### Given data
━━━━━━━━━━━━━━━━━━━━

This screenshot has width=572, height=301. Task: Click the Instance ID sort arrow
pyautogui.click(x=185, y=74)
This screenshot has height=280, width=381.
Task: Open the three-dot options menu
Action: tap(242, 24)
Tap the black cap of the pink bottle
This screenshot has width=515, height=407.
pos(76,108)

━━━━━━━━━━━━━━━━━━━━

### Goal
Reproduce the data above verbatim, preserving every line in its original order.

### Exercise solution
This screenshot has width=572, height=301. Task: Click the Instance ID sort arrow
pyautogui.click(x=185, y=74)
This screenshot has height=280, width=381.
Task: Open the three-dot options menu
Action: tap(242, 24)
Tap the black cap of the pink bottle
This screenshot has width=515, height=407.
pos(76,108)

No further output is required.